Argentina Introduces Bill Letting AI-Operated Companies Run Without Human Executives
TL;DR: Argentina’s government under President Javier Milei has submitted legislation creating a new “non-human corporation” legal category — allowing AI-operated companies to own assets, enter contracts, and run without human executives required. The bill combines zero AI regulation with a competitive low corporate tax rate to attract global AI businesses to Argentina. The structural innovation — separating AI decision-making from human legal accountability — represents a framework no national corporate law has previously codified.
What You Need to Know
- The Milei administration filed a draft General Companies Law (INLEG-2026-53661873-APN-PTE) with the Argentine Senate in May 2026, replacing corporate legislation unchanged since 1972
- The bill creates a “non-human corporation” category — an entity where AI agents or autonomous systems serve as the operative decision-makers, with full authority to enter contracts and own assets
- Human shareholders are explicitly permitted but not legally required under the proposed structure
- The legislation is part of a three-pillar strategy: zero AI regulation, the new non-human corporate category, and a competitive low corporate tax rate to attract global AI companies
- Critics — including historian Yuval Noah Harari — warn the structure creates an accountability vacuum: the algorithm decides, the corporation owns, and no single human is actually responsible
Argentina ignited a global corporate law debate in May 2026 after President Javier Milei’s government submitted legislation that would allow AI systems to operate companies with no human executive required. The draft General Companies Law, introduced to the Senate as INLEG-2026-53661873-APN-PTE, would replace Argentine corporate law unchanged since 1972 — and create a legal architecture with no modern precedent.

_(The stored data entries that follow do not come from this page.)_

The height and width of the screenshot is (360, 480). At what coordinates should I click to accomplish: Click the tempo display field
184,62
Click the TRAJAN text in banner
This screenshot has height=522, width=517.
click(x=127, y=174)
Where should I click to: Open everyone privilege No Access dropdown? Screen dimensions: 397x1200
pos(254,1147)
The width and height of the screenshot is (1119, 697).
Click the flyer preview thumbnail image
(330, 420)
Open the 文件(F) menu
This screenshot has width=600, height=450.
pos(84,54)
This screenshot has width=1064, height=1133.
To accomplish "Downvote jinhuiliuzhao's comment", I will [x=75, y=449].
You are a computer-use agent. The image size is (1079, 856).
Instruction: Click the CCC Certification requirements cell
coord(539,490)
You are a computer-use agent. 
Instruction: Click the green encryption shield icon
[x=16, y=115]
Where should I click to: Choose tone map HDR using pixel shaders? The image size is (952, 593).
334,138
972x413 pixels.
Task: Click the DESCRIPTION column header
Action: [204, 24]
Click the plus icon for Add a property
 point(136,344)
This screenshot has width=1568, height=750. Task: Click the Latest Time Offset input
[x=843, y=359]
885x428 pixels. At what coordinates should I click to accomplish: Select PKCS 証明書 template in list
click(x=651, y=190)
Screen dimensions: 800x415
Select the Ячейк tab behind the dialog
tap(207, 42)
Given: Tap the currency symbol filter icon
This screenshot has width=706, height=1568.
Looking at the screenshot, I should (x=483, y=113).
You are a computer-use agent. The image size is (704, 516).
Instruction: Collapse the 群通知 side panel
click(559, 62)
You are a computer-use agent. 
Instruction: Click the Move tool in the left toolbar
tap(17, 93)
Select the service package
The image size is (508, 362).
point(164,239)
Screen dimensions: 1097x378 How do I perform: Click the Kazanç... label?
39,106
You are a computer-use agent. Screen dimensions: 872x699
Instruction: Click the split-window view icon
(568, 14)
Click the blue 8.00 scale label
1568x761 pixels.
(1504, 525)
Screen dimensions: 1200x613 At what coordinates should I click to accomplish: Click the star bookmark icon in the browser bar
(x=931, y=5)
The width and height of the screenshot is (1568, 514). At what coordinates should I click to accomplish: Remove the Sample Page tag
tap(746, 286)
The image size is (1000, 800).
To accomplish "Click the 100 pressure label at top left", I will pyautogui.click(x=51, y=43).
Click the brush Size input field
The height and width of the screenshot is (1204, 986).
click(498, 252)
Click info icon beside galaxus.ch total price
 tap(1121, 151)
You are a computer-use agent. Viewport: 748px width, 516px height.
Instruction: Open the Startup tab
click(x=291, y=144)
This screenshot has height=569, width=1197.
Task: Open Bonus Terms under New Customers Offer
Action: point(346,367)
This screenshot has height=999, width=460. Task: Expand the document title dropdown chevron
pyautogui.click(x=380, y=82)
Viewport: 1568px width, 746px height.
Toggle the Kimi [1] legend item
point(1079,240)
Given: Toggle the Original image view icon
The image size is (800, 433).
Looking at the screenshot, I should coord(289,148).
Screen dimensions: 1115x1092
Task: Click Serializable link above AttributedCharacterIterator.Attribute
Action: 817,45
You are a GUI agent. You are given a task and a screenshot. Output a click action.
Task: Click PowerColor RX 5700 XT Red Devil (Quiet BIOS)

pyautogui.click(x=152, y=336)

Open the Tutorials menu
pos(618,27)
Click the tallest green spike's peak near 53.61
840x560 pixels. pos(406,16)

The bill introduces a new corporate category Milei’s government calls the “non-human corporation.” Under this structure, an AI agent or autonomous system serves as the operative decision-maker of a legally recognized business entity — entering contracts, owning assets, and exercising management authority. Human shareholders remain optional, not mandatory. Milei framed the legislation in sweeping historical terms, writing in a Financial Times op-ed that the moment parallels 1602, when the Dutch East India Company gave the world the limited liability company. “Where AI systems exercise independent judgment in unpredictable environments, limited liability is not a luxury but a precondition for their existence,” Milei stated.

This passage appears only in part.